→ Your objective: Scan the material below for the string "user". Report every line that has it.

→ Input records:
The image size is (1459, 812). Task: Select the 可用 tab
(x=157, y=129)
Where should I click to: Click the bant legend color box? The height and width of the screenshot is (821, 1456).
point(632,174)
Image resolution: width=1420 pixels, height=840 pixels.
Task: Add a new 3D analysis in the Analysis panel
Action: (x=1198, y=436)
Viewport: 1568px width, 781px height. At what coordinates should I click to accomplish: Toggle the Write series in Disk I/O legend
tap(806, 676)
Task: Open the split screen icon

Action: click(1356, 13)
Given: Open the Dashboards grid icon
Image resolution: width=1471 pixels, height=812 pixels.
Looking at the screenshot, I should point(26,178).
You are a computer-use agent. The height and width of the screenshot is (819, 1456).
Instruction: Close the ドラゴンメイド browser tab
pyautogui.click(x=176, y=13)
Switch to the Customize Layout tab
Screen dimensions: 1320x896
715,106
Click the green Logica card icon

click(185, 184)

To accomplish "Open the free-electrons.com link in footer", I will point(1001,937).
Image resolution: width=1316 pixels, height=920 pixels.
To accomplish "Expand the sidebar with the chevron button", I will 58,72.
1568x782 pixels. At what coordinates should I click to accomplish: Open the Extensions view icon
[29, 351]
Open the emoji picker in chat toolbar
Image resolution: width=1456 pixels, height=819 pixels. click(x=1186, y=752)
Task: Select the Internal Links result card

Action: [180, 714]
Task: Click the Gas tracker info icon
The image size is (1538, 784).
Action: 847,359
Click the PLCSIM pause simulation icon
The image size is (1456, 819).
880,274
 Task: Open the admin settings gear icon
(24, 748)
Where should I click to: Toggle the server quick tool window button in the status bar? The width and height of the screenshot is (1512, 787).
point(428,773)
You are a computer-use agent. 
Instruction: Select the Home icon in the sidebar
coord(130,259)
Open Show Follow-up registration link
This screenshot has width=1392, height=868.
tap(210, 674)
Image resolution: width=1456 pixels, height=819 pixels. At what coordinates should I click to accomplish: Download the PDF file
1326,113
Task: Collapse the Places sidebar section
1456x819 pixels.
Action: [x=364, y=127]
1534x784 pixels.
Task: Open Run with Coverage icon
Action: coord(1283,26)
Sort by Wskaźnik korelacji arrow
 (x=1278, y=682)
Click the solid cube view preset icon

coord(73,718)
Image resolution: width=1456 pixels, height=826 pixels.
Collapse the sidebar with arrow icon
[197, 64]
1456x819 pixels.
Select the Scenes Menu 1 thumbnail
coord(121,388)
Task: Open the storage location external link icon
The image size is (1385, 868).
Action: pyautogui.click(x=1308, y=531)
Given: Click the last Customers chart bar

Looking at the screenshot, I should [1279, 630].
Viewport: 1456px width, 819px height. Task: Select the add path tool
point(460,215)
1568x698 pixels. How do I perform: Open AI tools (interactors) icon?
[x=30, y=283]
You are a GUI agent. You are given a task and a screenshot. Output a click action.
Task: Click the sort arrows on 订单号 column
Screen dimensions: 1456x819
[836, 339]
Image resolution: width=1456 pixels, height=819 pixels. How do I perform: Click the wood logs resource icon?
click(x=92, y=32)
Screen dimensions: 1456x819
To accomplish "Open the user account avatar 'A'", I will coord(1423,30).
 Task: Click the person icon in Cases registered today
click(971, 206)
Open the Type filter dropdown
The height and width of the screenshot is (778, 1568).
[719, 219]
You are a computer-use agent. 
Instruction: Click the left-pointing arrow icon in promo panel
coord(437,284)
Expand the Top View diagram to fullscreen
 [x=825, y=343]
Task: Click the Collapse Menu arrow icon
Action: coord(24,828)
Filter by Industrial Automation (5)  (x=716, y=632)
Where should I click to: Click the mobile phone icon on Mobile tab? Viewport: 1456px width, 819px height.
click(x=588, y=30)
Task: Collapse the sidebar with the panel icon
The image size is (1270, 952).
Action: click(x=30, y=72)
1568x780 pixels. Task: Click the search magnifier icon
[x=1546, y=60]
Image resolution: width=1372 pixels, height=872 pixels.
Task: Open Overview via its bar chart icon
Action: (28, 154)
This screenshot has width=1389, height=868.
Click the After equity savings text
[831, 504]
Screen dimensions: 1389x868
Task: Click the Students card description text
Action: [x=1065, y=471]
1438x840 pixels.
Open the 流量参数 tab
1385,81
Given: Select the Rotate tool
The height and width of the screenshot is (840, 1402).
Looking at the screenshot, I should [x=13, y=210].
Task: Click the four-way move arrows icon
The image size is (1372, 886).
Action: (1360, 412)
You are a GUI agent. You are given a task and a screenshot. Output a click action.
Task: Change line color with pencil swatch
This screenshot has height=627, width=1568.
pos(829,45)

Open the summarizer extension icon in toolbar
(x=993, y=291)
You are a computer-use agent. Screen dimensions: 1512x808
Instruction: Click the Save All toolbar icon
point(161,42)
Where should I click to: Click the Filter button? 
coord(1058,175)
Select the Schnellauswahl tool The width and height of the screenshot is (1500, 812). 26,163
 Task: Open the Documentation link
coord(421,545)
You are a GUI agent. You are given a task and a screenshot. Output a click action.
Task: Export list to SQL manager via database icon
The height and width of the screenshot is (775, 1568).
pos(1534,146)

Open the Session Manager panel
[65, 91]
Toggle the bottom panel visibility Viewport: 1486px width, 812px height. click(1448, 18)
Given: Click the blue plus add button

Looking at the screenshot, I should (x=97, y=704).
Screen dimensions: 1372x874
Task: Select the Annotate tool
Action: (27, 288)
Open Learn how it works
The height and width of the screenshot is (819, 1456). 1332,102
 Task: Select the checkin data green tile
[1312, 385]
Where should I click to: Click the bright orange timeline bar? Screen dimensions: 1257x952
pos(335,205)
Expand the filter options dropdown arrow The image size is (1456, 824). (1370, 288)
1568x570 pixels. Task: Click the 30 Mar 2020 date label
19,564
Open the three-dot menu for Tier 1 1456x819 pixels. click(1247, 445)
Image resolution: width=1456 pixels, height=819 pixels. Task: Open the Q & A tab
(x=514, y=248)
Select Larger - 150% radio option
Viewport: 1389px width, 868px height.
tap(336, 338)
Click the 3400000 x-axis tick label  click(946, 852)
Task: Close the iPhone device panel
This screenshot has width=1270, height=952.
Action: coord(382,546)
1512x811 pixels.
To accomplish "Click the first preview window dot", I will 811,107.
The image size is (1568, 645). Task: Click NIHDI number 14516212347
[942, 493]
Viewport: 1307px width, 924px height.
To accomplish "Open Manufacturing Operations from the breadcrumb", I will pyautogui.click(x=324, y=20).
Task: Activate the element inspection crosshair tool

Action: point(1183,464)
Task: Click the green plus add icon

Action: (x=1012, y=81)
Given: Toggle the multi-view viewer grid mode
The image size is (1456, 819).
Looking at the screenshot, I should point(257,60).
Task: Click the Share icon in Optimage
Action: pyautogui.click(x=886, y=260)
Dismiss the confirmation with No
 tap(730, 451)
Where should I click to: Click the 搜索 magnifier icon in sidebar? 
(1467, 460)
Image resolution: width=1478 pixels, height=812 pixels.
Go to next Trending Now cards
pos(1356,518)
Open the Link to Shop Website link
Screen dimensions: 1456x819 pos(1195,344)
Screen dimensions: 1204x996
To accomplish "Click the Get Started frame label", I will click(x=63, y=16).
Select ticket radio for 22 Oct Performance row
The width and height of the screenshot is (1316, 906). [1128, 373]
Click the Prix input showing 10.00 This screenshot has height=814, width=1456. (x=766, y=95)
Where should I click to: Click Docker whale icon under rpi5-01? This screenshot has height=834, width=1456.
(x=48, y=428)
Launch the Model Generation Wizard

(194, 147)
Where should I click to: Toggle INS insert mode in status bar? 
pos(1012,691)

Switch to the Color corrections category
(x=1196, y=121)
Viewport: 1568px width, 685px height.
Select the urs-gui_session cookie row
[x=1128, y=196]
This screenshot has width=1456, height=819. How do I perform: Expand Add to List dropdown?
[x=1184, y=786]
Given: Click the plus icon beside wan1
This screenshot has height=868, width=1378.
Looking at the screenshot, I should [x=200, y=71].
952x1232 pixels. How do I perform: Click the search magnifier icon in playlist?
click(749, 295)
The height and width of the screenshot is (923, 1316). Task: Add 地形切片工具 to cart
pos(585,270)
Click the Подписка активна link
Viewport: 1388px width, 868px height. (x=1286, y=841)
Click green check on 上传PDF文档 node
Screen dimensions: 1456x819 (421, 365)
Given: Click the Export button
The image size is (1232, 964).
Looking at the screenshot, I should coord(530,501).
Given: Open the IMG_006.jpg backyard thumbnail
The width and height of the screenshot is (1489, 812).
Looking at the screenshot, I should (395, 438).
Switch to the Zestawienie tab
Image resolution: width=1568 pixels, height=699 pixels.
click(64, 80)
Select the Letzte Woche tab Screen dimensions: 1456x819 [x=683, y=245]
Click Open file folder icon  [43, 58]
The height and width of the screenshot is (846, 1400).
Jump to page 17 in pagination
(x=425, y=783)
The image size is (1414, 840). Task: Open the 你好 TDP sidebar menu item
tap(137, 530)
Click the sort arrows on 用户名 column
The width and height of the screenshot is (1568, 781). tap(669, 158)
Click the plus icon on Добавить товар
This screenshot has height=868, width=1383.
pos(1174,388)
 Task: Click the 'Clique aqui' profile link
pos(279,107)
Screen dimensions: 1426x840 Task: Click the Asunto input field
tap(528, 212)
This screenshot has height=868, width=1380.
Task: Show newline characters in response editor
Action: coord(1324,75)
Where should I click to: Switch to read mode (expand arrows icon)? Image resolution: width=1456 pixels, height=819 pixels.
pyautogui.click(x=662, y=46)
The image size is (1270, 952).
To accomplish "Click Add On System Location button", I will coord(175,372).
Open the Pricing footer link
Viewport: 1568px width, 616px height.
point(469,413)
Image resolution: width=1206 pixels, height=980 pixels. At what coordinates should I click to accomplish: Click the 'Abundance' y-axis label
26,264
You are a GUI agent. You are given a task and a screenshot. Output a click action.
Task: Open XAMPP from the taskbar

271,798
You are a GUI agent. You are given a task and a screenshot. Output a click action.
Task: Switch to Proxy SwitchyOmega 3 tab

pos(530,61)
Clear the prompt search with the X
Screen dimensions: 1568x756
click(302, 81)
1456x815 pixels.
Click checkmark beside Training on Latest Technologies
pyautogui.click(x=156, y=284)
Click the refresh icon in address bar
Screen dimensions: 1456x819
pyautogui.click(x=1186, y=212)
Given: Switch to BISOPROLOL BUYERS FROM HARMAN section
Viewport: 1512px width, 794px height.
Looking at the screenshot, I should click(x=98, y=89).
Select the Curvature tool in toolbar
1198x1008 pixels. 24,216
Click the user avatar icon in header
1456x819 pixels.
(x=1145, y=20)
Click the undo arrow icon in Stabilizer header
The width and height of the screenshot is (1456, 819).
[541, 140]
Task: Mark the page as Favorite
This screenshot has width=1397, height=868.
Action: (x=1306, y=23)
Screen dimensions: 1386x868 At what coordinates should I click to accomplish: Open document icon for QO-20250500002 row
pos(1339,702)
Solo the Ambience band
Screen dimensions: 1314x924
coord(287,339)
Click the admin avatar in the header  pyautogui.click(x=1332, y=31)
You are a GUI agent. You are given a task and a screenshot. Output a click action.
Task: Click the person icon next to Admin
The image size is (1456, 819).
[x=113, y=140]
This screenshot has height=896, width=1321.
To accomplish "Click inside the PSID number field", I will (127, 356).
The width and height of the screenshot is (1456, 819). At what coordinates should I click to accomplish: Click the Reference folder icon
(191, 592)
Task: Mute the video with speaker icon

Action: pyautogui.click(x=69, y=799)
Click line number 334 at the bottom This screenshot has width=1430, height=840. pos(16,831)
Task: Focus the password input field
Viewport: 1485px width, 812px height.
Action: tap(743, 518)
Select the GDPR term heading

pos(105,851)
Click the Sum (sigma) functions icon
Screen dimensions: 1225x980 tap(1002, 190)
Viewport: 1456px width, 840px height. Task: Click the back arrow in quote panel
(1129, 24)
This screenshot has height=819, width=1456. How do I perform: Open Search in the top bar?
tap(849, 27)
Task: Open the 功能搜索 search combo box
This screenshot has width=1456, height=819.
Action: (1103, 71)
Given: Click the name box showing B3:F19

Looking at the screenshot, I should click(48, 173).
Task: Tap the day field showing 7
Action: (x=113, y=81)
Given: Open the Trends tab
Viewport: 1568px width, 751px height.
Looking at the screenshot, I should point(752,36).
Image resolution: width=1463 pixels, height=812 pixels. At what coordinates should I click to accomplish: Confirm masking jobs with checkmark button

→ Solution to the exercise:
To accomplish "Open the user account avatar 'A'", I will coord(1423,30).
Click the user avatar icon in header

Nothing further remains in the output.